Deux types de résistance, une collective, il faut être au moins deux dans la pratique de la capoeira, une individuelle dans le bigidi, ont en commun la préservation de l’intégrité psychique. La première s’insère dans la dissimulation des pratiques, pratiques certainement arrivées avec les esclaves et pouvant être éventuellement dangereuses si elles étaient utilisées contre le maître comme dans la calenda, plaisir dansée loin des regards, la seconde dans un face à face mutilant ou pire, meurtrier, où le corps est l’incarnation d’une personne, il est le lieu où naissent et se manifestent les désirs, les sensations, les émotions. C’est pourquoi la relation avec la corporéité de chacun peut donner des résultats très différents. Le corps est une sorte «  d’institution symbolique » qui lie l’objectivité du corps physique à la subjectivité du corps propre, il est donc un lieu d’interrogation existentielle.

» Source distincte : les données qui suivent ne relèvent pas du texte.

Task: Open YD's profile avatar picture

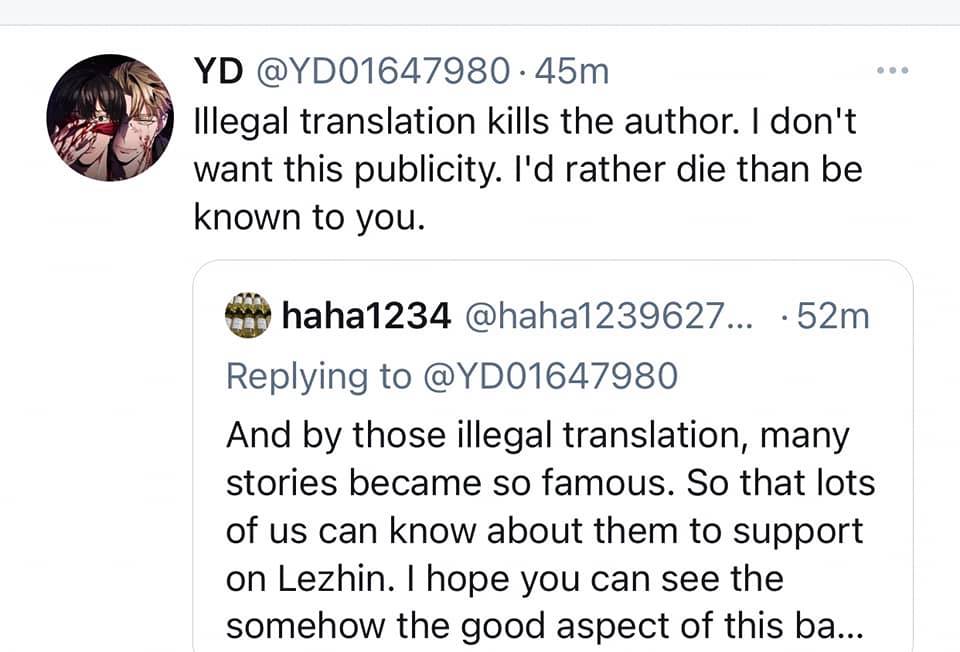Action: 110,118
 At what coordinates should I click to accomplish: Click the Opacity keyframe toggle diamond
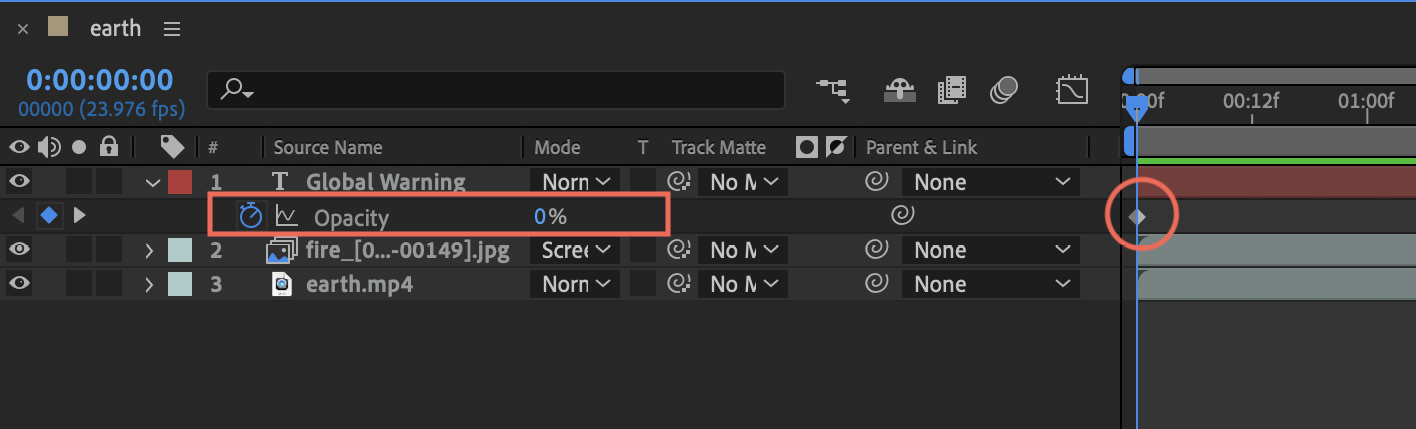[47, 215]
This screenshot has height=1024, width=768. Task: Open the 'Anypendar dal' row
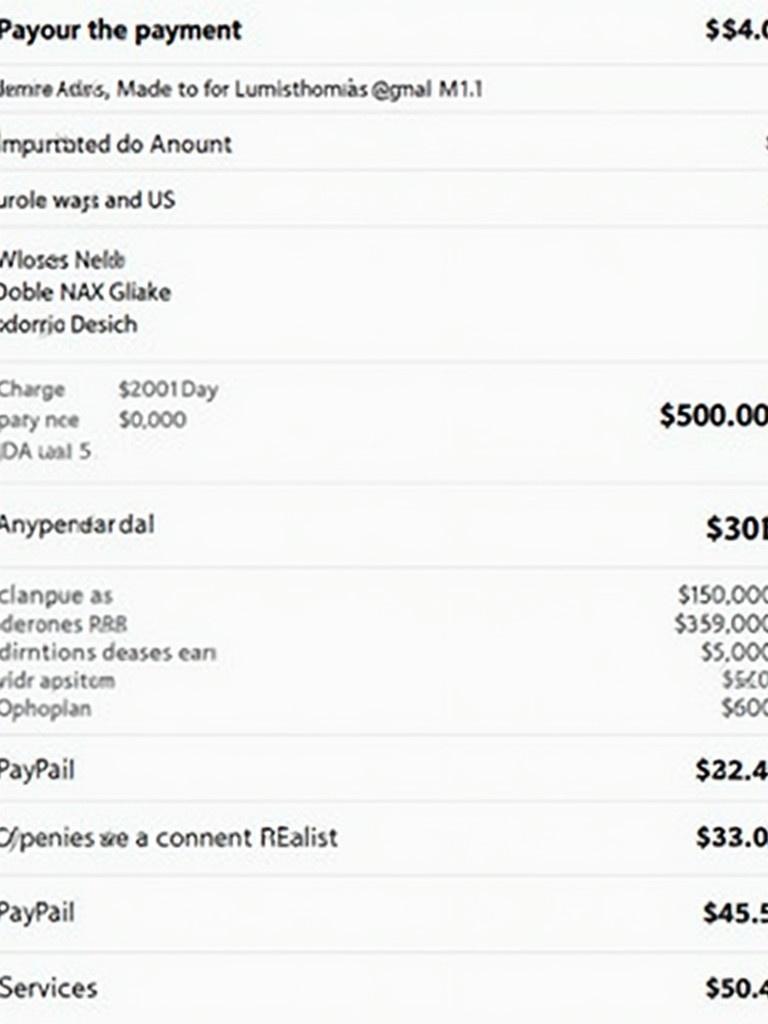coord(384,526)
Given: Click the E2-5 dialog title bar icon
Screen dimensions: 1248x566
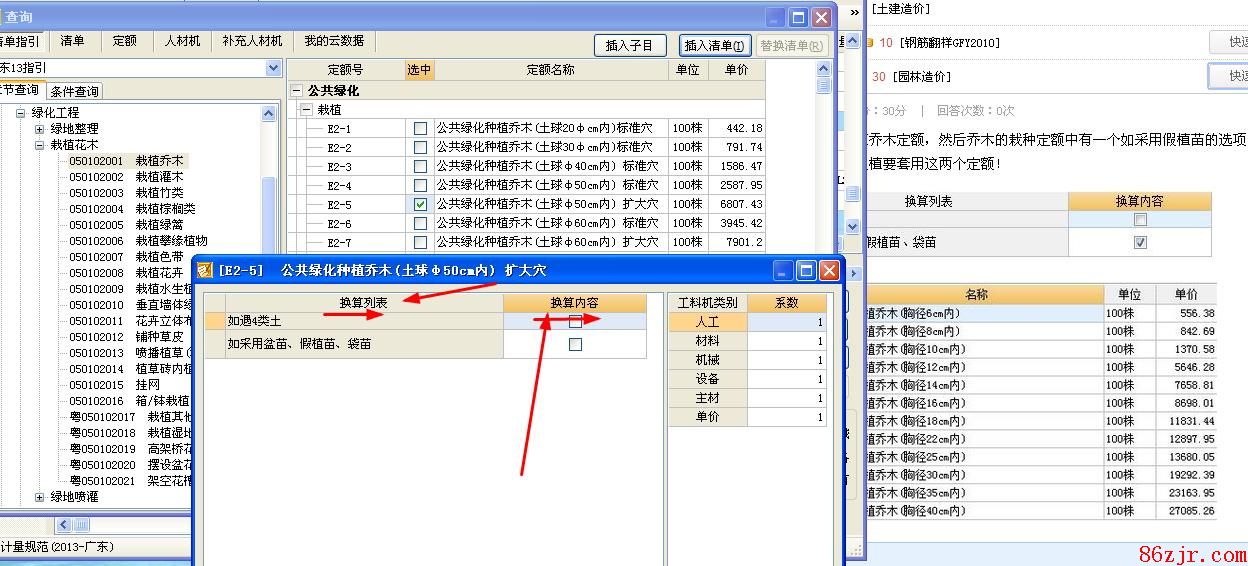Looking at the screenshot, I should [205, 270].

Le bigidi : vaciller et ne pas tomber est un exemple probant du rejet de la douleur d’exister, il a une fonction de protection de soi dans la mesure où la ruse autorise le corps dominé à être objet pour autrui et sujet pour la victime. Ce vécu du corps maltraité comme expérience terrifiante, s’est tout de même transmis de génération en génération, en se désincarnant dans la mémoire douloureuse, comme si elle était nécessaire à l’accession à la liberté et à l’égalité, en gommant la supériorité et la toute puissance du dominant. L’obligation d’une mémoire sélective donne aussi à entendre le babyé des mères qui s’apparente à un trouble anxio-dépressif, sans le relier pour le moment à une origine précise.

L’accueil du KA, l’expression corporelle, confèrent au bigidi sa note de banalité dont l’exploration ne fait que commencer. S’interroger sur son passé reste une obligation.